**WORK ITEM**:
Copy all lines below containing "trash".

**STUDY MATERIAL**:
============

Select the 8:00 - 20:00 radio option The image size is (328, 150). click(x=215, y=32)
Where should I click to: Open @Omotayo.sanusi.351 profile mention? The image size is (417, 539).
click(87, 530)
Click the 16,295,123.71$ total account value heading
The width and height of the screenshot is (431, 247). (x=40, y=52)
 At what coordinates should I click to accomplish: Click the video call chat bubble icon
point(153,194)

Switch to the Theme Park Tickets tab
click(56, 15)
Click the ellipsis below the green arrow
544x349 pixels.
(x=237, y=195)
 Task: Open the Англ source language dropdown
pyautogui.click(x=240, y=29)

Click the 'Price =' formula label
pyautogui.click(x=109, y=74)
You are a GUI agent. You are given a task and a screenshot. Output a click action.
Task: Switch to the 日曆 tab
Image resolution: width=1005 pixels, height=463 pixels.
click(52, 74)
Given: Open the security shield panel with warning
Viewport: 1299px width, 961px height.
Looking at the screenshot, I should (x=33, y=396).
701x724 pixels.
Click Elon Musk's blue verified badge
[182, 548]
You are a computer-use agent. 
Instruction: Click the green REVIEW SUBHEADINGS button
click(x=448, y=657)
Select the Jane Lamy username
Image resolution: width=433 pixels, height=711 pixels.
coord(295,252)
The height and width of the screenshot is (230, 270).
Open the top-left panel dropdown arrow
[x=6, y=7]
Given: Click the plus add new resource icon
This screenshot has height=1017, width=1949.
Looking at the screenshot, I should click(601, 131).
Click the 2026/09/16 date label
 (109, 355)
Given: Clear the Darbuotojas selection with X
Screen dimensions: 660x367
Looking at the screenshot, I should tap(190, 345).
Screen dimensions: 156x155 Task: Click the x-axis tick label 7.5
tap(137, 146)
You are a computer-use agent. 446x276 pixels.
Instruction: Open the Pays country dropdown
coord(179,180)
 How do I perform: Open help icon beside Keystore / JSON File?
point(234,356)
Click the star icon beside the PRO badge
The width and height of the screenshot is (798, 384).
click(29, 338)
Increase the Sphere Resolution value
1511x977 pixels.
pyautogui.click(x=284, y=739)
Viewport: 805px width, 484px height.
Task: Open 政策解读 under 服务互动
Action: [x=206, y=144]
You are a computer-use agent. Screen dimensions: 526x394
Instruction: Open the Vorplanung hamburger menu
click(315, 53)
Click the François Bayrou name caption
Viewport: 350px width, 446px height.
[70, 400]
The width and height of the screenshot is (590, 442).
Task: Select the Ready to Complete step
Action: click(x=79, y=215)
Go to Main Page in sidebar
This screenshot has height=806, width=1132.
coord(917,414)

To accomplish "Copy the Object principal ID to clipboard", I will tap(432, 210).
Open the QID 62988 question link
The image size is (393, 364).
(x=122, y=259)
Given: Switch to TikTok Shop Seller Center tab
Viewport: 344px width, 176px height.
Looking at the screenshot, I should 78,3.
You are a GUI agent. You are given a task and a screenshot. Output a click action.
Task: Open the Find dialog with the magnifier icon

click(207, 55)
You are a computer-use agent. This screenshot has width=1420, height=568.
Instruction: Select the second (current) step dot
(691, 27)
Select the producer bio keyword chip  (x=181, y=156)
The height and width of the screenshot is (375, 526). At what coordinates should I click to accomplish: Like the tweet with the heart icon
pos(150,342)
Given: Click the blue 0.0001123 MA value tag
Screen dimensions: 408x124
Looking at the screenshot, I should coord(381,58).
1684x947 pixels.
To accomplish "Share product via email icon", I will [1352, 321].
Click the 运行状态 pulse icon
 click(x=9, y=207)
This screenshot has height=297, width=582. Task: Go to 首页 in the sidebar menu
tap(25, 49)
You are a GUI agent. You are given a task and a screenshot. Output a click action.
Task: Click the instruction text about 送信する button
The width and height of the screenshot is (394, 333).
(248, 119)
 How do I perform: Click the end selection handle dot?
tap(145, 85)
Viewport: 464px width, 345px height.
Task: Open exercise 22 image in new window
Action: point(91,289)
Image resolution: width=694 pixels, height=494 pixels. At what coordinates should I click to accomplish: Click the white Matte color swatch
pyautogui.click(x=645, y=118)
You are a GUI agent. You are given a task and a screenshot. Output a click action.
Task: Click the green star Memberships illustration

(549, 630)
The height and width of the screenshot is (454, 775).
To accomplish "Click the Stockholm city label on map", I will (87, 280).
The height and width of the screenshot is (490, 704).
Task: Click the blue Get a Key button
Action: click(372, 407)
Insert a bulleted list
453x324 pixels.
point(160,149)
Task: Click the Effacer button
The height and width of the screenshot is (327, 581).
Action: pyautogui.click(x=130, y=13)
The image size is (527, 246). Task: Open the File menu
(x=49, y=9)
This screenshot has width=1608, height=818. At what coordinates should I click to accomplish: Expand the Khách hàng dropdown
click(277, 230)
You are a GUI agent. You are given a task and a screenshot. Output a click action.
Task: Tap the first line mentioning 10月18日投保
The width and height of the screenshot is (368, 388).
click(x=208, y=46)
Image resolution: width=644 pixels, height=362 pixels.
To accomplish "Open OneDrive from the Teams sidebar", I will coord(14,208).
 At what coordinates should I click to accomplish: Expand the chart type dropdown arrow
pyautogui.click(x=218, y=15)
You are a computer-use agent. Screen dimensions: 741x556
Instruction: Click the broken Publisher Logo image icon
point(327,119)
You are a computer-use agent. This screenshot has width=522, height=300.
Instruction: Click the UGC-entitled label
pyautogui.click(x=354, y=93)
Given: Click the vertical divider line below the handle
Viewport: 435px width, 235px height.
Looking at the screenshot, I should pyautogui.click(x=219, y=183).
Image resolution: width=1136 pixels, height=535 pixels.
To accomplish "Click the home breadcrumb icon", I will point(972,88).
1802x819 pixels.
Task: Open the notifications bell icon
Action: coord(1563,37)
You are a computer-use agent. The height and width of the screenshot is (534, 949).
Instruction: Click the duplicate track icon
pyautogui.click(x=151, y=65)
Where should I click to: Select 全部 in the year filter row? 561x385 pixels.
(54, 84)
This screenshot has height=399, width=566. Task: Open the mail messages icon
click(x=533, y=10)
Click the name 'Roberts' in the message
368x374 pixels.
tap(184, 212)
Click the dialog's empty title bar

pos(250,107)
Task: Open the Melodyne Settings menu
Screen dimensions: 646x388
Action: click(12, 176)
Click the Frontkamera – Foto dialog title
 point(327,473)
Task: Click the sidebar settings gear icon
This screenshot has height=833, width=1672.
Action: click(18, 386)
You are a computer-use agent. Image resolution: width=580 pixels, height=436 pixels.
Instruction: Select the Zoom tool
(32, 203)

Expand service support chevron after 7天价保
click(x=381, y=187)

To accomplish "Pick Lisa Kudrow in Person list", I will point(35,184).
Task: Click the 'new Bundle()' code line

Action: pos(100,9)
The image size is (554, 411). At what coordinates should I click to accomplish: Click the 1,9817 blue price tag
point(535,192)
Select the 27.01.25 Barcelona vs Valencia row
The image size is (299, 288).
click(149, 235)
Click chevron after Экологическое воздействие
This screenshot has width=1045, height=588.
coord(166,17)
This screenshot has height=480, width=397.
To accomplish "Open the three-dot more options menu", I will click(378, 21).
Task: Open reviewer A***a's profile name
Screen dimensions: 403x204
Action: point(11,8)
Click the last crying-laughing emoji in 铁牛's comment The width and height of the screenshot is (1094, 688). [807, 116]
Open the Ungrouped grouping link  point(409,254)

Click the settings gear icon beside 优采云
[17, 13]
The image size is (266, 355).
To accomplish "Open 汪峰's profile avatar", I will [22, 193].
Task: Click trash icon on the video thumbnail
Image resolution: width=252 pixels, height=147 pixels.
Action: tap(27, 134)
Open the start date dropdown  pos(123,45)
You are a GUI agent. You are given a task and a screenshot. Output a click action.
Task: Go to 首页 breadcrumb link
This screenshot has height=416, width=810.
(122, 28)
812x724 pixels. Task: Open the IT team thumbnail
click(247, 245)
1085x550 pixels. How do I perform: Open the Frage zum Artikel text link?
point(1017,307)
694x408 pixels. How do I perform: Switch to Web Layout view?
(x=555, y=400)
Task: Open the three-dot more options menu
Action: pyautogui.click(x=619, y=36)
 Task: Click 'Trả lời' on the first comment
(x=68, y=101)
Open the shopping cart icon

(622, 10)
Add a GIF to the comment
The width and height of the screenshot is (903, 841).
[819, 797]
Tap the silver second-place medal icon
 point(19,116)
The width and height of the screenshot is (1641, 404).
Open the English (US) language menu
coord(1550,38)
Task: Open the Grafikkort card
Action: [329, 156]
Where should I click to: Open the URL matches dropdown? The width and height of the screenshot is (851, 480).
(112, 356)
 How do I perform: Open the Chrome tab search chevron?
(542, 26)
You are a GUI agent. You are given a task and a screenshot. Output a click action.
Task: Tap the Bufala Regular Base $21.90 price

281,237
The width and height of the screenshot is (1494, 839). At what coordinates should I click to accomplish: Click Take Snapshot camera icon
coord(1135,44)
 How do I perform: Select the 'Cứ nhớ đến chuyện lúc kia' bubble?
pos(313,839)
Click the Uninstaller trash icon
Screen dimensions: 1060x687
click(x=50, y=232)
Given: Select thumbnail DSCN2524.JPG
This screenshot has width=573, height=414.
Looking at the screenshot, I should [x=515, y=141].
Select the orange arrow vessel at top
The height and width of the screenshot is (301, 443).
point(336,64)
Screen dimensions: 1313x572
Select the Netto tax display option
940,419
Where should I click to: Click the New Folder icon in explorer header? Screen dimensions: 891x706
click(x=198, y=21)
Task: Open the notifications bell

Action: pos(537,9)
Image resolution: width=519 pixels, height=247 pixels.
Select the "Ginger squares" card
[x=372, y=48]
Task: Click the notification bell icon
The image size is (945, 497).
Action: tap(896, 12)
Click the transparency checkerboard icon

============

**SOLUTION TO THIS EXERCISE**:
Task: Click trash icon on the video thumbnail
Click the Uninstaller trash icon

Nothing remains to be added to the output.